Over the past year, I’ve spent much of my time writing about the emerging electric vertical takeoff and landing (eVTOL) industry, which is developing novel air taxis that can take off and land like helicopters, but will ostensibly be clean and quiet enough to deploy in cities by the thousands. Helicopter manufacturers including Bell and Airbus are enthusiastically embracing this “urban air mobility” vision, and some helicopter operators are, too, but others regard the entire enterprise with blistering contempt. Much of this disdain relates to the perceived hubris of companies like Uber, which claims it will launch its first eVTOL air taxi services in 2023. Given that it took several years just to convince the FAA to let an already certified helicopter like the Bell 407 fly in the clouds, some skepticism regarding Uber’s ambitious timeline is understandable.

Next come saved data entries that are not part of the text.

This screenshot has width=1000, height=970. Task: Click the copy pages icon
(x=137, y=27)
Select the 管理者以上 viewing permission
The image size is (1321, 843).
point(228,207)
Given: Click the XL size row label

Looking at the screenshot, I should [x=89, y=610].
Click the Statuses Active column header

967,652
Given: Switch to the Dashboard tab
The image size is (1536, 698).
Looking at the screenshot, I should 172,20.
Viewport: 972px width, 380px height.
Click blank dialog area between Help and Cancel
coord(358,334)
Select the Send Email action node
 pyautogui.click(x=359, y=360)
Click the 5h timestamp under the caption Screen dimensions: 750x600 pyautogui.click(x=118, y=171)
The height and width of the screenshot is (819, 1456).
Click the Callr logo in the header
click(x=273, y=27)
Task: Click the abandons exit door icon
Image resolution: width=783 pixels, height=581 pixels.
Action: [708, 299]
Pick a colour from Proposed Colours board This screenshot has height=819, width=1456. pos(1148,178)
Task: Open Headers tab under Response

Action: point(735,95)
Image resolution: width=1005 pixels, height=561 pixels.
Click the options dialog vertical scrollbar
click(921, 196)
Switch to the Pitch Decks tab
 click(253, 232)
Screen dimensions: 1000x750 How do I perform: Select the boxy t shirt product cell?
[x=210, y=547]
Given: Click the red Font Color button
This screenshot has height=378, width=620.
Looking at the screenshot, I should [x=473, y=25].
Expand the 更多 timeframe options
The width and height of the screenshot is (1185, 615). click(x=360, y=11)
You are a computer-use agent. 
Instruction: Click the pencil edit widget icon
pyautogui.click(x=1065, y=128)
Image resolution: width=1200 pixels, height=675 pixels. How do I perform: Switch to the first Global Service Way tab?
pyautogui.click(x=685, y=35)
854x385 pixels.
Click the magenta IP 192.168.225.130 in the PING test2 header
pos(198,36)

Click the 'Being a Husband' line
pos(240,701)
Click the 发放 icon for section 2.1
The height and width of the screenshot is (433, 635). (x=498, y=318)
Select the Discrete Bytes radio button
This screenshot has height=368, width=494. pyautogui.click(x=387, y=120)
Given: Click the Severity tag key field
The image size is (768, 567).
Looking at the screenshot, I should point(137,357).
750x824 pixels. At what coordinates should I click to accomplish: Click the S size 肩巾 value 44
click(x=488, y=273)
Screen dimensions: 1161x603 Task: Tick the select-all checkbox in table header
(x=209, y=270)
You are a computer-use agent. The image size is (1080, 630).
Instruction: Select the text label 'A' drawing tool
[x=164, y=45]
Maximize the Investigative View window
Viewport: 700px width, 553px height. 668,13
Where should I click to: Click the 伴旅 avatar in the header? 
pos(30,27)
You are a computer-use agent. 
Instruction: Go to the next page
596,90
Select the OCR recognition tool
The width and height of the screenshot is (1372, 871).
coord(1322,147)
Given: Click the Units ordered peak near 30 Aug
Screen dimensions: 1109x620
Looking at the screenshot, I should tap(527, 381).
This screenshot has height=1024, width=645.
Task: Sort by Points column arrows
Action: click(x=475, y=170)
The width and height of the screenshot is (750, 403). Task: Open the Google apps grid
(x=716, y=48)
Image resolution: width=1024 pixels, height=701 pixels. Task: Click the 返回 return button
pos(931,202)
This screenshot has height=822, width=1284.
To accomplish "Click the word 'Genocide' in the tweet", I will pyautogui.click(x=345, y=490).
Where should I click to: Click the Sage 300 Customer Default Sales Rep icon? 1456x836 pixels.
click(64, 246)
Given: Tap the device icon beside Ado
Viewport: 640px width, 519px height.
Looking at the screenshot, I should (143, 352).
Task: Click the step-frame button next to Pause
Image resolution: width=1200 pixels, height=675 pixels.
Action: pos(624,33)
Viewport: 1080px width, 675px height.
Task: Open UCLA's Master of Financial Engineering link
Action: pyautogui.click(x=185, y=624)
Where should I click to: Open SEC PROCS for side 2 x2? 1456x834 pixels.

I suspect, however, that the conventional helicopter industry also resents the high levels of autonomy that are being designed into these aircraft. Uber and other companies plan to employ large numbers of pilots at the outset, but eventually do without pilots altogether as autonomous technologies mature. Even early eVTOL models should be much simpler to fly than conventional helicopters, with much greater envelope protections, making the specialized skillsets of today’s helicopter pilots less relevant. Autonomy is also finding its way into conventional helicopters, as with the Sikorsky Autonomy Research Aircraft — a modified S-76B that can be flown by non-pilots using a tablet — and Sikorsky’s optionally piloted Black Hawk. These are not simply aircraft that fly a pre-determined route from point A to point B; they are vehicles that can sense their environments and “decide” how to avoid traffic and obstacles.
Autonomous passenger-carrying aircraft still have a long way to go to prove themselves, let alone achieve certification, so some skepticism is warranted here, too. But one thing has been amply proven: that human pilots are terrible at controlling helicopters in the clouds, except for under the regimented conditions of actual IFR flight. Unless the helicopter industry chooses to adapt its business models to fully embrace IFR operations in conditions of marginal weather, a certain number of VFR-into-IMC accidents seems inevitable, at least until technology makes human pilots irrelevant.
Our choice then is, quite literally, to adapt or die. So far, we’ve chosen to die.